TASK DESCRIPTION: Say how many lines of the records include the string "computer". Nothing else belongs in the answer.
── AVAILABLE RECORDS ──
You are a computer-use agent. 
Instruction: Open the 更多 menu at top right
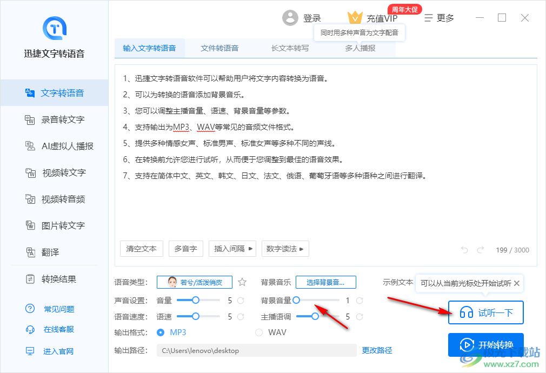tap(440, 17)
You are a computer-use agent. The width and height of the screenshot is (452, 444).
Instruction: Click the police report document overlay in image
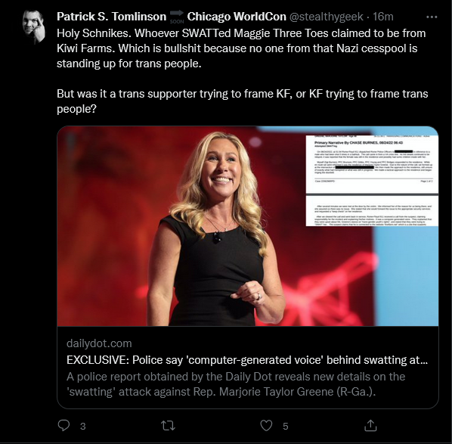point(372,181)
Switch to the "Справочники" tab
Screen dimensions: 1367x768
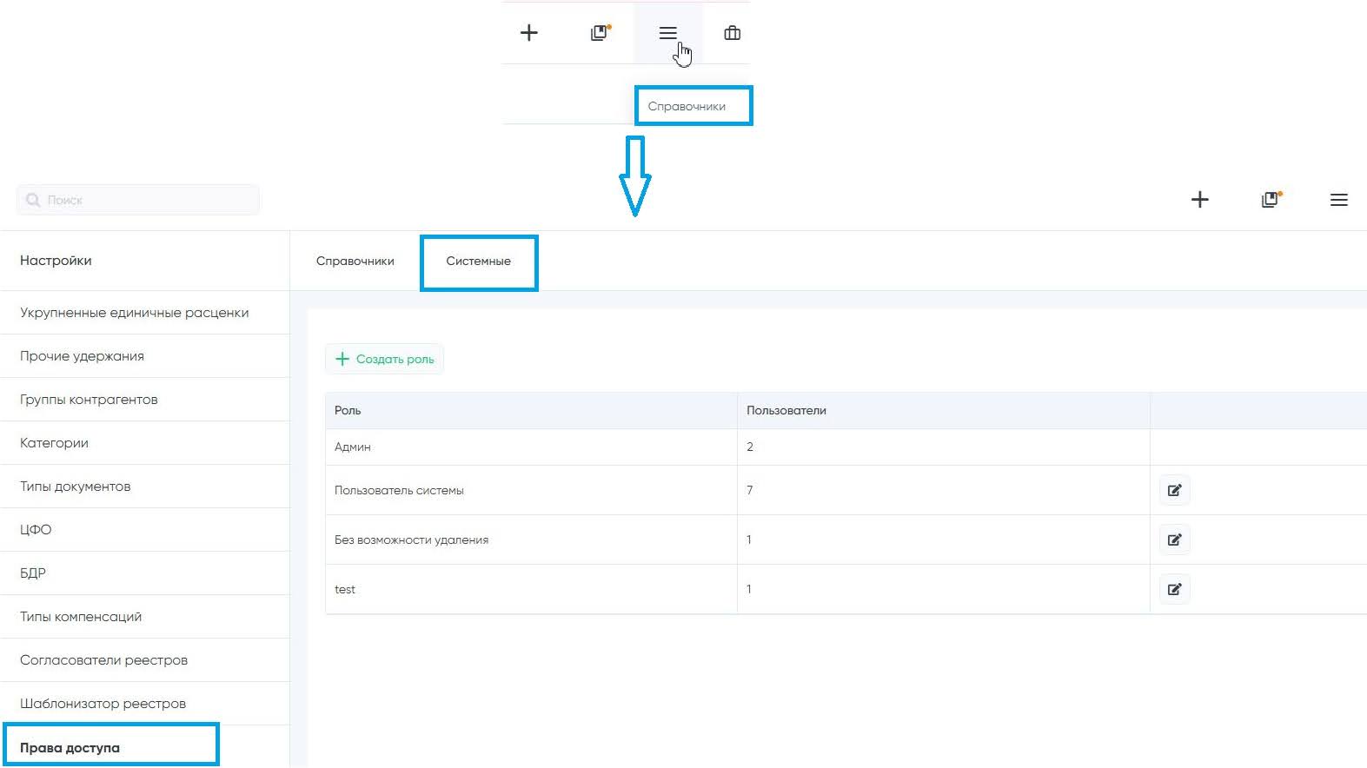pos(355,262)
───
ANSWER SPACE: 2